*** Opening Extracted material ***
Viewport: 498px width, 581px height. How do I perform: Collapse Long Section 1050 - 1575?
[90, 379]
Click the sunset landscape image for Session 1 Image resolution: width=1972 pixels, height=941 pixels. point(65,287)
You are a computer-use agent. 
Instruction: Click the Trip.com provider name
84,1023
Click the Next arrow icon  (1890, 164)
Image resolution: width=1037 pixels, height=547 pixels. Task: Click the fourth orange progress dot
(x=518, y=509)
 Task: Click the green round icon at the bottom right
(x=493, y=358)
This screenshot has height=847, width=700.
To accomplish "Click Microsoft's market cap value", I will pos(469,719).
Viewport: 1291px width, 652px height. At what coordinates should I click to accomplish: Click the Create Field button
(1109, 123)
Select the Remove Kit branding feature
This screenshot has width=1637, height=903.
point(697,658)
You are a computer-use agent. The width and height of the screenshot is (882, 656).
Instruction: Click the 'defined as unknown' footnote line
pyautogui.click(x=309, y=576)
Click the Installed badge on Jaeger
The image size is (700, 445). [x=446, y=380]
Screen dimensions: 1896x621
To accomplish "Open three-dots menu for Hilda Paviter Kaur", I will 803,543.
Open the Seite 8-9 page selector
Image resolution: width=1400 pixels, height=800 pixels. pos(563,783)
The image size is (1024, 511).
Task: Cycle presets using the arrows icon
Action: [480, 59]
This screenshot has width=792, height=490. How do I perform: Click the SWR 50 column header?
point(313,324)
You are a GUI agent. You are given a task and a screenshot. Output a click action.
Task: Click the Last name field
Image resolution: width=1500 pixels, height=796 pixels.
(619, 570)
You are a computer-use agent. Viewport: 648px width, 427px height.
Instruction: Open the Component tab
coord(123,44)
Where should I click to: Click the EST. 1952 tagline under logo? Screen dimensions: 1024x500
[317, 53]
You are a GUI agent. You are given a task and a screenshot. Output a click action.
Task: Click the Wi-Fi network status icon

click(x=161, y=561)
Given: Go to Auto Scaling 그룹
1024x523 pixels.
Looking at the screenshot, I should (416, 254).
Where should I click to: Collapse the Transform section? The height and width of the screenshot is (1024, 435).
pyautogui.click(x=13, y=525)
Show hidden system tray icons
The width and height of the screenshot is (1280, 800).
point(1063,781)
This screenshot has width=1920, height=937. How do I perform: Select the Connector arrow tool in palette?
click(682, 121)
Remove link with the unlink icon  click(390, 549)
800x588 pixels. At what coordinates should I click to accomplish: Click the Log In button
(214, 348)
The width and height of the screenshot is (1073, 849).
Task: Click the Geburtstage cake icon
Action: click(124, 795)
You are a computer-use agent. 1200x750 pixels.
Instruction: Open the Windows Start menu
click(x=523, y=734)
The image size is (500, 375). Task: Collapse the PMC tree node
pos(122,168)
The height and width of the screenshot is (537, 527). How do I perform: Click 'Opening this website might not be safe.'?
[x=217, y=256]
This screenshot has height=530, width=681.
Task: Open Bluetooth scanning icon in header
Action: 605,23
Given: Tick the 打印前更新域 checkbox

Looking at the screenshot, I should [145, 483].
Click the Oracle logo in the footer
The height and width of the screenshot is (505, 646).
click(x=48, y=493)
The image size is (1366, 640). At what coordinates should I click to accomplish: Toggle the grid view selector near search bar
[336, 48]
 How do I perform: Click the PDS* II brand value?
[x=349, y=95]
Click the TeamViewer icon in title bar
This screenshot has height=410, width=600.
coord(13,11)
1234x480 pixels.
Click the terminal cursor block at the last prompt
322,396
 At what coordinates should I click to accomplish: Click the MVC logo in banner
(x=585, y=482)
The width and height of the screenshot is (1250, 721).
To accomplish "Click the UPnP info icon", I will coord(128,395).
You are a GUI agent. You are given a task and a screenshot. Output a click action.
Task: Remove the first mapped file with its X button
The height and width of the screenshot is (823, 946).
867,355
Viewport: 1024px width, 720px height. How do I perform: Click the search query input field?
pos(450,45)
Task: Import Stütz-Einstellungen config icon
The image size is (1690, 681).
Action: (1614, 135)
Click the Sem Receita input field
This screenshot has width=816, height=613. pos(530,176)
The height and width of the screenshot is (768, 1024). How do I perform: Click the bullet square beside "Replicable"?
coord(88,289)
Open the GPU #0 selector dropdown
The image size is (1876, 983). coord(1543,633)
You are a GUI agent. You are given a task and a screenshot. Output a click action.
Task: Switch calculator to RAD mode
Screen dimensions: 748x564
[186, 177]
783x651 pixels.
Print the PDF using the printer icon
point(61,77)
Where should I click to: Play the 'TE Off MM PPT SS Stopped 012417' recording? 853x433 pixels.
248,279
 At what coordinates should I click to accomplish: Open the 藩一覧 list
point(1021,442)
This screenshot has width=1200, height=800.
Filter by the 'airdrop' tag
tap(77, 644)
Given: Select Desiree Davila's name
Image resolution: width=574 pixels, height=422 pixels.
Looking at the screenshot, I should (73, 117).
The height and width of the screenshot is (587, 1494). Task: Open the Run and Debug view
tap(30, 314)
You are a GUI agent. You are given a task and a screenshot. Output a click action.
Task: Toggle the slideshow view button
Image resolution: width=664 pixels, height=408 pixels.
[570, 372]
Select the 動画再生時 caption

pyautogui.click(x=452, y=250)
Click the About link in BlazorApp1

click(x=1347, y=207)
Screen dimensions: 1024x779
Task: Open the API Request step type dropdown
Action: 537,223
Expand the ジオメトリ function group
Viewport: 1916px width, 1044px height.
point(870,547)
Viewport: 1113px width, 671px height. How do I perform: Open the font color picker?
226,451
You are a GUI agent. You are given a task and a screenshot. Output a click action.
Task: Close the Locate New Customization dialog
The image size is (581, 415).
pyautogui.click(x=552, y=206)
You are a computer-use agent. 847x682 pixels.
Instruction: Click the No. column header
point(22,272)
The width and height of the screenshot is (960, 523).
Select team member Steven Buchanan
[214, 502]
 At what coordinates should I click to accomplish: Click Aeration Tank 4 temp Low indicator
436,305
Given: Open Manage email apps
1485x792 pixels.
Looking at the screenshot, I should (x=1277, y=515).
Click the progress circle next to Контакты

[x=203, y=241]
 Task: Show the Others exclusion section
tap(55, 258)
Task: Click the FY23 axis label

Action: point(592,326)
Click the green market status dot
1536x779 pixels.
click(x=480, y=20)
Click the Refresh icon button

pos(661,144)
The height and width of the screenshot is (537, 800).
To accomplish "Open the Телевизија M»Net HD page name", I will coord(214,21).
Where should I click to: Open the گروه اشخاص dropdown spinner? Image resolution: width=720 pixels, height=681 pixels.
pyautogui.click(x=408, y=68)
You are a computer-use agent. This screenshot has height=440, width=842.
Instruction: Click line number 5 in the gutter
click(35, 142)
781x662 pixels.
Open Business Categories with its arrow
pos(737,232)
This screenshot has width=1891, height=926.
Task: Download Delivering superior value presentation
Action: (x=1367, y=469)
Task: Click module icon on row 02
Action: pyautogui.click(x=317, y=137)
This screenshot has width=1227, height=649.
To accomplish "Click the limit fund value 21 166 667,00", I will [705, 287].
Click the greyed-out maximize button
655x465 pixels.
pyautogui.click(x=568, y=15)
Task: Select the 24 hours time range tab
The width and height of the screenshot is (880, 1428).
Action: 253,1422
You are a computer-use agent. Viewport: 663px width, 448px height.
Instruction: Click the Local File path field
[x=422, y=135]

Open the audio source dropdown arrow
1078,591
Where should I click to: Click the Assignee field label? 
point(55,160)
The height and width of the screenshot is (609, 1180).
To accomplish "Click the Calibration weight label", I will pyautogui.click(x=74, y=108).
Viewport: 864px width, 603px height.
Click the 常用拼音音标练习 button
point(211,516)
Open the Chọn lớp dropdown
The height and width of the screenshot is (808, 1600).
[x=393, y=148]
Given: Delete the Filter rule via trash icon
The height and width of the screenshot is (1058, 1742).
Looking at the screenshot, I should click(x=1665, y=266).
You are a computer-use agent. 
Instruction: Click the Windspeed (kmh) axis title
*** Closing Extracted material ***
What this task involves: Scan the records above for the lines holding "At what coordinates should I click to accomplish: Open" and "781x662 pixels.". Transcribe those two and every line between them word for word, and no others.

Response to this exercise:
 At what coordinates should I click to accomplish: Open the 藩一覧 list
point(1021,442)
This screenshot has width=1200, height=800.
Filter by the 'airdrop' tag
tap(77, 644)
Given: Select Desiree Davila's name
Image resolution: width=574 pixels, height=422 pixels.
Looking at the screenshot, I should (73, 117).
The height and width of the screenshot is (587, 1494). Task: Open the Run and Debug view
tap(30, 314)
You are a GUI agent. You are given a task and a screenshot. Output a click action.
Task: Toggle the slideshow view button
Image resolution: width=664 pixels, height=408 pixels.
[570, 372]
Select the 動画再生時 caption

pyautogui.click(x=452, y=250)
Click the About link in BlazorApp1

click(x=1347, y=207)
Screen dimensions: 1024x779
Task: Open the API Request step type dropdown
Action: 537,223
Expand the ジオメトリ function group
Viewport: 1916px width, 1044px height.
point(870,547)
Viewport: 1113px width, 671px height. How do I perform: Open the font color picker?
226,451
You are a GUI agent. You are given a task and a screenshot. Output a click action.
Task: Close the Locate New Customization dialog
The image size is (581, 415).
pyautogui.click(x=552, y=206)
You are a computer-use agent. 847x682 pixels.
Instruction: Click the No. column header
point(22,272)
The width and height of the screenshot is (960, 523).
Select team member Steven Buchanan
[214, 502]
 At what coordinates should I click to accomplish: Click Aeration Tank 4 temp Low indicator
436,305
Given: Open Manage email apps
1485x792 pixels.
Looking at the screenshot, I should (x=1277, y=515).
Click the progress circle next to Контакты

[x=203, y=241]
 Task: Show the Others exclusion section
tap(55, 258)
Task: Click the FY23 axis label

Action: point(592,326)
Click the green market status dot
1536x779 pixels.
click(x=480, y=20)
Click the Refresh icon button

pos(661,144)
The height and width of the screenshot is (537, 800).
To accomplish "Open the Телевизија M»Net HD page name", I will coord(214,21).
Where should I click to: Open the گروه اشخاص dropdown spinner? Image resolution: width=720 pixels, height=681 pixels.
pyautogui.click(x=408, y=68)
You are a computer-use agent. This screenshot has height=440, width=842.
Instruction: Click line number 5 in the gutter
click(35, 142)
781x662 pixels.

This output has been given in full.